DOCUMENT PASSAGE
--- Start ---

Alibaba stock traded near $133 in the latest session, keeping the market focused on one standout number from its recent results: Cloud Intelligence Group revenue rose 38% year over year in fiscal fourth quarter 2026. For investors assessing BABA, that acceleration is becoming more important than the company’s softer near-term cash flow profile.
At about $302.7 billion in market value, Alibaba is no longer being judged only as a China e-commerce platform. The investment debate is increasingly centered on whether aggressive spending on AI infrastructure can turn the company into a higher-growth cloud and artificial intelligence leader.
The tension is clear. Revenue of $35.23 billion missed expectations, operating income turned negative, and free cash flow fell to negative $2.5 billion. Yet the stock recovered after management outlined a larger cloud and AI opportunity, suggesting investors are looking through the current margin pressure.
Key Facts
- Alibaba shares changed hands around $133.30, up 0.54% in the session, with a 52-week trading range of $103.71 to $192.67.
- Fiscal Q4 2026 revenue was $35.23 billion, up 3% on a reported basis, while Cloud Intelligence Group revenue rose 38% year over year to $6.03 billion.
- Operating income was negative $123 million, operating cash flow fell 66% to $1.36 billion, and free cash flow was negative $2.5 billion.
- Alibaba has outlined 380 billion yuan in cloud and AI capital expenditure through 2028, equivalent to roughly $53 billion to $56 billion.
- The stock trades at about 14.4 times projected fiscal 2027 earnings, well below many large-cap global technology peers.
Alibaba Stock Forecast
The latest quarter sharpened the market’s view of Alibaba’s transition. On the surface, several headline figures looked weak. Revenue missed consensus expectations, adjusted earnings disappointed, and cash generation deteriorated as the company stepped up spending on data centers, AI models, and computing infrastructure. Those numbers explain why the initial reaction was cautious.
But beneath the headline volatility, the cloud business showed a very different trend. Cloud Intelligence Group posted 38% year-over-year growth after earlier readings near 30% and 34%, signaling sequential acceleration. Cloud EBITA also rose 57% to $550 million, indicating the segment is not only growing quickly but also scaling more efficiently. That combination is central to the bull case for Alibaba stock.
Who is affected most by this shift? Equity investors focused on valuation, growth managers looking for AI exposure outside the U.S., and holders of Chinese ADRs watching for signs that Alibaba can offset slower domestic consumption. The company’s core commerce operations still matter, but the incremental driver of sentiment is increasingly cloud, AI monetization, and the pace of capital deployment.
Alibaba’s near-term earnings pressure is increasingly being treated as the cost of building a larger AI and cloud profit engine.
Why cloud acceleration matters
Alibaba’s AI-related cloud revenue reportedly maintained triple-digit growth for an eleventh straight quarter, a sign that enterprise demand for model training, inference, and AI services remains strong. External cloud revenue, meaning business from third-party customers rather than internal group usage, rose 40% year over year. That matters because it suggests genuine market adoption rather than growth driven mainly by internal transfers.

--- End ---

PROVIDED MATERIAL

--- Start ---

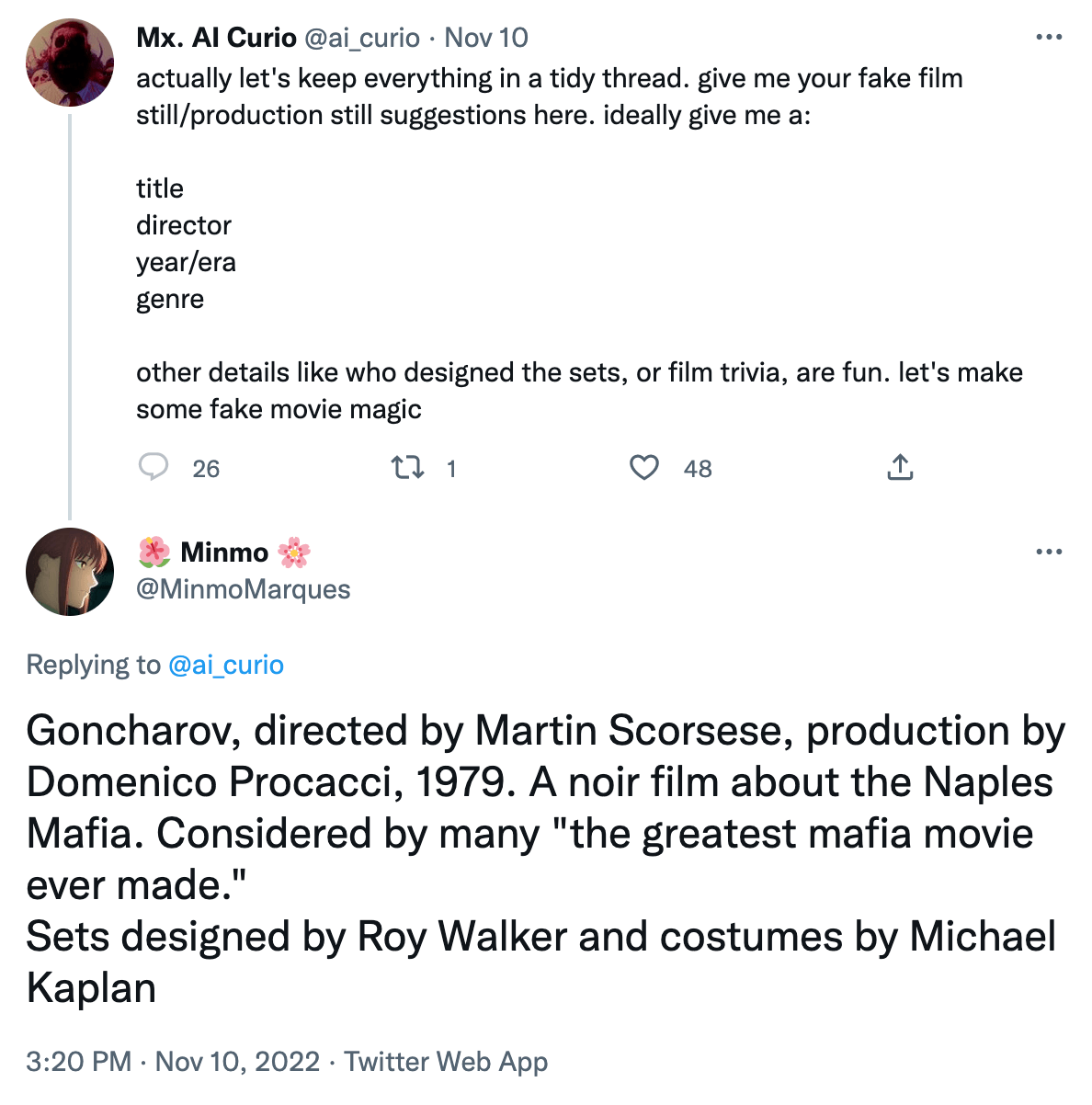
Task: Click the Minmo display name
Action: 224,552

--- End ---

WORK TO DO
According to the article on Alibaba stock, how much capital spending on cloud and AI has Alibaba outlined through 2028? The lines above have nothing to do with the work here.

SOLUTION
380 billion yuan, roughly $53 billion to $56 billion.